## GIVEN RECORDS

- Opening Delimiter -

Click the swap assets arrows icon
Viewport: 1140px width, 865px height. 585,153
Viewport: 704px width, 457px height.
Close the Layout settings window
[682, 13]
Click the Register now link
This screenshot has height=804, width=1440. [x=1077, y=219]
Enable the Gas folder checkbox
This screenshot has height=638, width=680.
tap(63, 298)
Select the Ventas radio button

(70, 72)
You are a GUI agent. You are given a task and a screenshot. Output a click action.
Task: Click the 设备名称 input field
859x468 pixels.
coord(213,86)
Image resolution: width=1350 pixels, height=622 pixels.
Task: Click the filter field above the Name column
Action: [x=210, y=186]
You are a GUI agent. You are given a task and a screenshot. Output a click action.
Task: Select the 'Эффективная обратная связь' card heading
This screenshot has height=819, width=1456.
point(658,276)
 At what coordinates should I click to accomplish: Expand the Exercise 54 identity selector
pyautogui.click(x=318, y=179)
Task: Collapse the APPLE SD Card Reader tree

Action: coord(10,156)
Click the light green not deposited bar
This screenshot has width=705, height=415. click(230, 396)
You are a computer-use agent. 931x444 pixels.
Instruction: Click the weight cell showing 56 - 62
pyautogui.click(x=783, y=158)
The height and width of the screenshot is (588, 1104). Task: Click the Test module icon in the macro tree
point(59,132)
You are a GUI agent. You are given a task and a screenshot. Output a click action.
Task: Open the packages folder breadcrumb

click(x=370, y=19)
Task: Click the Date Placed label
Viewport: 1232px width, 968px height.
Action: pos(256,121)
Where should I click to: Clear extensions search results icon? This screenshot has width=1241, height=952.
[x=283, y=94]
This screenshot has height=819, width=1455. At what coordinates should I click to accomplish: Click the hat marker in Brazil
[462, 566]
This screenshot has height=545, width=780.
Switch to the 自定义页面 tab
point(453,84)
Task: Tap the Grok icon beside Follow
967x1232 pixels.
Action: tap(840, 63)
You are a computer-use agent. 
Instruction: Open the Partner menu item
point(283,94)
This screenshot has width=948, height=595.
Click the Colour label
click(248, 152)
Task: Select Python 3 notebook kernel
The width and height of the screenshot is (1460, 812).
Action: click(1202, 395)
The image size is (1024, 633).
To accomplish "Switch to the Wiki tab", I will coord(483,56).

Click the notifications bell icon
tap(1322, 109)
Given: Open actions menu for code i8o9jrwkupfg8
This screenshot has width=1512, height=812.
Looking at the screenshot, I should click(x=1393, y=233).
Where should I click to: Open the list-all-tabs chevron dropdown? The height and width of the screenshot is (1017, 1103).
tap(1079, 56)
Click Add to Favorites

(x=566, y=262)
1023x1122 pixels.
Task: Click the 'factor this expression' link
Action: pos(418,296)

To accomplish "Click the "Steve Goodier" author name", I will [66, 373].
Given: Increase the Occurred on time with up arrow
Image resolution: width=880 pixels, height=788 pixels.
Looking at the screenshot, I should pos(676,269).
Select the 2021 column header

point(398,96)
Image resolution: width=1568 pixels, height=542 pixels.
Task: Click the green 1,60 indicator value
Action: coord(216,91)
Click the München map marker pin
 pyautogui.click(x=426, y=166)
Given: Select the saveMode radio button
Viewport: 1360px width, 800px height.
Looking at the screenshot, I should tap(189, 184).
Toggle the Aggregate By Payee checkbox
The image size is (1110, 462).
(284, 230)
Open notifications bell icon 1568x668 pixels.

- Closing Delimiter -

## PROBLEM TO WORK ON
Give the entries again, every one of them exactly.

## SOLUTION FOR THIS TASK
Click the swap assets arrows icon
Viewport: 1140px width, 865px height. 585,153
Viewport: 704px width, 457px height.
Close the Layout settings window
[682, 13]
Click the Register now link
This screenshot has height=804, width=1440. [x=1077, y=219]
Enable the Gas folder checkbox
This screenshot has height=638, width=680.
tap(63, 298)
Select the Ventas radio button

(70, 72)
You are a GUI agent. You are given a task and a screenshot. Output a click action.
Task: Click the 设备名称 input field
859x468 pixels.
coord(213,86)
Image resolution: width=1350 pixels, height=622 pixels.
Task: Click the filter field above the Name column
Action: [x=210, y=186]
You are a GUI agent. You are given a task and a screenshot. Output a click action.
Task: Select the 'Эффективная обратная связь' card heading
This screenshot has height=819, width=1456.
point(658,276)
 At what coordinates should I click to accomplish: Expand the Exercise 54 identity selector
pyautogui.click(x=318, y=179)
Task: Collapse the APPLE SD Card Reader tree

Action: coord(10,156)
Click the light green not deposited bar
This screenshot has width=705, height=415. click(230, 396)
You are a computer-use agent. 931x444 pixels.
Instruction: Click the weight cell showing 56 - 62
pyautogui.click(x=783, y=158)
The height and width of the screenshot is (588, 1104). Task: Click the Test module icon in the macro tree
point(59,132)
You are a GUI agent. You are given a task and a screenshot. Output a click action.
Task: Open the packages folder breadcrumb

click(x=370, y=19)
Task: Click the Date Placed label
Viewport: 1232px width, 968px height.
Action: pos(256,121)
Where should I click to: Clear extensions search results icon? This screenshot has width=1241, height=952.
[x=283, y=94]
This screenshot has height=819, width=1455. At what coordinates should I click to accomplish: Click the hat marker in Brazil
[462, 566]
This screenshot has height=545, width=780.
Switch to the 自定义页面 tab
point(453,84)
Task: Tap the Grok icon beside Follow
967x1232 pixels.
Action: tap(840, 63)
You are a computer-use agent. 
Instruction: Open the Partner menu item
point(283,94)
This screenshot has width=948, height=595.
Click the Colour label
click(248, 152)
Task: Select Python 3 notebook kernel
The width and height of the screenshot is (1460, 812).
Action: click(1202, 395)
The image size is (1024, 633).
To accomplish "Switch to the Wiki tab", I will coord(483,56).

Click the notifications bell icon
tap(1322, 109)
Given: Open actions menu for code i8o9jrwkupfg8
This screenshot has width=1512, height=812.
Looking at the screenshot, I should click(x=1393, y=233).
Where should I click to: Open the list-all-tabs chevron dropdown? The height and width of the screenshot is (1017, 1103).
tap(1079, 56)
Click Add to Favorites

(x=566, y=262)
1023x1122 pixels.
Task: Click the 'factor this expression' link
Action: pos(418,296)

To accomplish "Click the "Steve Goodier" author name", I will [66, 373].
Given: Increase the Occurred on time with up arrow
Image resolution: width=880 pixels, height=788 pixels.
Looking at the screenshot, I should pos(676,269).
Select the 2021 column header

point(398,96)
Image resolution: width=1568 pixels, height=542 pixels.
Task: Click the green 1,60 indicator value
Action: coord(216,91)
Click the München map marker pin
 pyautogui.click(x=426, y=166)
Given: Select the saveMode radio button
Viewport: 1360px width, 800px height.
Looking at the screenshot, I should tap(189, 184).
Toggle the Aggregate By Payee checkbox
The image size is (1110, 462).
(284, 230)
Open notifications bell icon 1568x668 pixels.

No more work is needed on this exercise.